Immediately after Inauguration Day, Republicans are planning to use their dominance in Washington to enact the most radical overhaul of spending and taxes in a half-century.
Soon after the new Congress convenes next month, they plan to repeal some of Obamacare, delighting the right-wing base. The critical element, replacement, would come later. In the more than six and a half years since the Affordable Care Act became law, Republicans have yet to find a consensus on replacement.
If they get a partial repeal, congressional Republicans might try to cobble together a replacement by the spring. This would be part of a huge bill that might include a big tax cut and major cuts in domestic spending programs, including turning the most important low-income assistance initiatives into block grants to the states, with eventual cutbacks. Look for a lot of fiscal gimmicks and sleight of hand.
House Speaker Paul Ryan and many conservative Republicans also would like to partially privatize Medicare, which could result in major budget savings down the road. The best bet now is that Trump, who vowed during the campaign that there would be no cutbacks to Medicare, will balk and the Republicans will blink.
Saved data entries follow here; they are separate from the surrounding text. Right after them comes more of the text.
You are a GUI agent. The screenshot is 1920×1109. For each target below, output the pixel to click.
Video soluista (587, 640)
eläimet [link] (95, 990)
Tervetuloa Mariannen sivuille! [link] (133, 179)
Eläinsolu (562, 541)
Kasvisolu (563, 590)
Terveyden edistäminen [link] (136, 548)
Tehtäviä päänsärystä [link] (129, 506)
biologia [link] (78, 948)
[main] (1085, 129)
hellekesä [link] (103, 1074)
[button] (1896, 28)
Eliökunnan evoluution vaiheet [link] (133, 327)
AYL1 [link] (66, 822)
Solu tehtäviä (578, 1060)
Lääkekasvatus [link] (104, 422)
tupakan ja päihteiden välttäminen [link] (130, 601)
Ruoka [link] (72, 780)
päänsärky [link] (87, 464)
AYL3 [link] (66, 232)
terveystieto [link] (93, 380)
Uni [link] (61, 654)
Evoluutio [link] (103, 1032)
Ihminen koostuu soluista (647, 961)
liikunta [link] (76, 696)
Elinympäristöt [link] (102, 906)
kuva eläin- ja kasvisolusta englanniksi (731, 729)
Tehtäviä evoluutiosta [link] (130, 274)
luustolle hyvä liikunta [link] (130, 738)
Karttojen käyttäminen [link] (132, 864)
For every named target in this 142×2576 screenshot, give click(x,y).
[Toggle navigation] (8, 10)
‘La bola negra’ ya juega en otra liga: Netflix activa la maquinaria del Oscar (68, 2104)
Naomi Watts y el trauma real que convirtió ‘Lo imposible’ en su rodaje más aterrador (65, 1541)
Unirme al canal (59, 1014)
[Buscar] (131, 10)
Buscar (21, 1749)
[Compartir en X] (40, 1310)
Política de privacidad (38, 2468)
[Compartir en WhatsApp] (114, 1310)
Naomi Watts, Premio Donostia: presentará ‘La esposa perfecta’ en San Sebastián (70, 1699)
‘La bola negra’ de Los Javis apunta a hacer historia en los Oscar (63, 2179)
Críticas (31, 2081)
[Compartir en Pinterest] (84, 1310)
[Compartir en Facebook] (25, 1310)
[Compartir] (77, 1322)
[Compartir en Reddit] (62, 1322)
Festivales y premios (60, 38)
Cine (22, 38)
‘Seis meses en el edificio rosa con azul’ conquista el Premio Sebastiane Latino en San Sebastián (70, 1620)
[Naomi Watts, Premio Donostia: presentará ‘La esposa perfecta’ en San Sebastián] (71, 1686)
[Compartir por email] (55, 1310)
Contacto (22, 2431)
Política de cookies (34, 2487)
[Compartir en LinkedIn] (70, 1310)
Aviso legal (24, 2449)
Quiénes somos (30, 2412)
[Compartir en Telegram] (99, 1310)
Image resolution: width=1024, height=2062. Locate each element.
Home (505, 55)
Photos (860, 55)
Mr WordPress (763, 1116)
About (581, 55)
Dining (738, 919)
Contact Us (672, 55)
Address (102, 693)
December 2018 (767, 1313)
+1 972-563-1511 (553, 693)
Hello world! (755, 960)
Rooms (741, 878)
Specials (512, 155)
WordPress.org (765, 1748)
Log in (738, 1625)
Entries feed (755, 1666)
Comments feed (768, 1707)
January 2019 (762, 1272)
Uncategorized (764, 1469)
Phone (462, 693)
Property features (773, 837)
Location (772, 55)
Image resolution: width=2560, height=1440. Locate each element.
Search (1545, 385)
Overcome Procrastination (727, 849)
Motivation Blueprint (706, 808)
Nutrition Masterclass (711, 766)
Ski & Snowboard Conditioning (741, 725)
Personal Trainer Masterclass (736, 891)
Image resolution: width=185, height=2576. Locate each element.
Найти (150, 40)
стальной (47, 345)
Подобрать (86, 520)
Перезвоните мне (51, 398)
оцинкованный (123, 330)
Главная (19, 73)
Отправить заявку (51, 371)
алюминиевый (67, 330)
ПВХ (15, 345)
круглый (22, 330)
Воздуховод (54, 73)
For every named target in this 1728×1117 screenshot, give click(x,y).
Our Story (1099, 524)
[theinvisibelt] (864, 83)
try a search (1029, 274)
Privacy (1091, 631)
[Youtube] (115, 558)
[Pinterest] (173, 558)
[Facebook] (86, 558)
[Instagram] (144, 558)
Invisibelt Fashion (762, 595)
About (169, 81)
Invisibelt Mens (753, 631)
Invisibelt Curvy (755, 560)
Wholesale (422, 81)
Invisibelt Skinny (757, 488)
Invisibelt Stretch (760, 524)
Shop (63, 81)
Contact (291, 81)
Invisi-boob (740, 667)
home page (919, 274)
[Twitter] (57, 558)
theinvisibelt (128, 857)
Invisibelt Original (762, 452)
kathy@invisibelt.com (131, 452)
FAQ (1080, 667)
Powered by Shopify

Overall, says Robert Greenstein, president of the liberal Center on Budget and Policy Priorities research group, these plans “pose the greatest threat to the social safety net since it was created.”
The initial repeal will go through a special budget process called reconciliation, which would eliminate the Obamacare mandates and retain, for a while, the more popular provisions. If it follows earlier Republican measures, it would repeal the small Obamacare tax hikes on upper incomes, while cutting provider reimbursements for hospitals. The promise would be to do replacement later.
Expect Democrats to soon voice the mantra: No Repeal without Replace. It may bring political pressure on the Republican plans, as the uncertainty caused by promises that re vague and very difficult to achieve could wreak havoc.
If the plan is successful, things will get interesting. Republicans envision a second reconciliation, under the same rules.